Die EU-Verordnung 2023/1115 über Entwaldung (EUDR — EU Deforestation Regulation) führt strenge Pflichten für Marktteilnehmer ein, die bestimmte mit Entwaldung verbundene Produkte und Rohstoffe auf den EU-Markt bringen oder aus der EU exportieren.
Die betroffenen Produkte sind: Palmöl, Soja, Kaffee, Kakao, Holz, Kautschuk und Rinder sowie daraus hergestellte Erzeugnisse (Schokolade, Holzmöbel, Reifen, Leder, Papier usw.). Für jede importierte Partie muss der Marktteilnehmer nachweisen, dass das Produkt nicht von nach dem 31. Dezember 2020 entwaldeten Flächen stammt.
Für Schweizer Unternehmen, die diese Produkte oder deren Derivate in die EU exportieren, ist es unerlässlich, sich auf die Rückverfolgbarkeitsanforderungen vorzubereiten.
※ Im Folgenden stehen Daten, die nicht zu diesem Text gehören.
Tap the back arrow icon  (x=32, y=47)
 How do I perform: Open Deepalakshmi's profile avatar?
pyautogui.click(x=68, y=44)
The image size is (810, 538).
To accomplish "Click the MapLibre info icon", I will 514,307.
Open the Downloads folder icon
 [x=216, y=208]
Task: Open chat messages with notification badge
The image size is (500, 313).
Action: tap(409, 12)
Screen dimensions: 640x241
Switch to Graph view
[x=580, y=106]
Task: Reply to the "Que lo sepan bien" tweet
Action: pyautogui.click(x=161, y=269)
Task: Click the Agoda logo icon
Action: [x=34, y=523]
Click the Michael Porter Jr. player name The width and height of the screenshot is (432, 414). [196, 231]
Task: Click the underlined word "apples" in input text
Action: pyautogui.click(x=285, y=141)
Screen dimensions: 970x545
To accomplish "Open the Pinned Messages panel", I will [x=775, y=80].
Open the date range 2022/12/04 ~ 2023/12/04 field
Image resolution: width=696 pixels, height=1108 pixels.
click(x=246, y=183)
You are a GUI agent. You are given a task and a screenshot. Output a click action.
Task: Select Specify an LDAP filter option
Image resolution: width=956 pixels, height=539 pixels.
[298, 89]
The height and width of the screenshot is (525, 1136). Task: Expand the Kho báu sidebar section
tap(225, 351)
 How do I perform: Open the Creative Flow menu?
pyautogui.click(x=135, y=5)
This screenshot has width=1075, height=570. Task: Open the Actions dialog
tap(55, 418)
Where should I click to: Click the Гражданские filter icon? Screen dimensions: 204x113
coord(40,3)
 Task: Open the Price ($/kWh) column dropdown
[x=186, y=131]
Obwohl die Schweiz nicht direkt der EUDR unterliegt, werden EU-Kunden von ihren Schweizer Lieferanten die für die Sorgfaltserklärung erforderlichen Informationen verlangen.
Die Hauptpflichten für Marktteilnehmer umfassen: Geolokalisierung der Produktionsparzellen; Dokumentation des Produktions- oder Erntedatums; Überprüfung der Konformität mit der Gesetzgebung des Produktionslandes; sowie eine Sorgfaltserklärung im EU-System TRACES.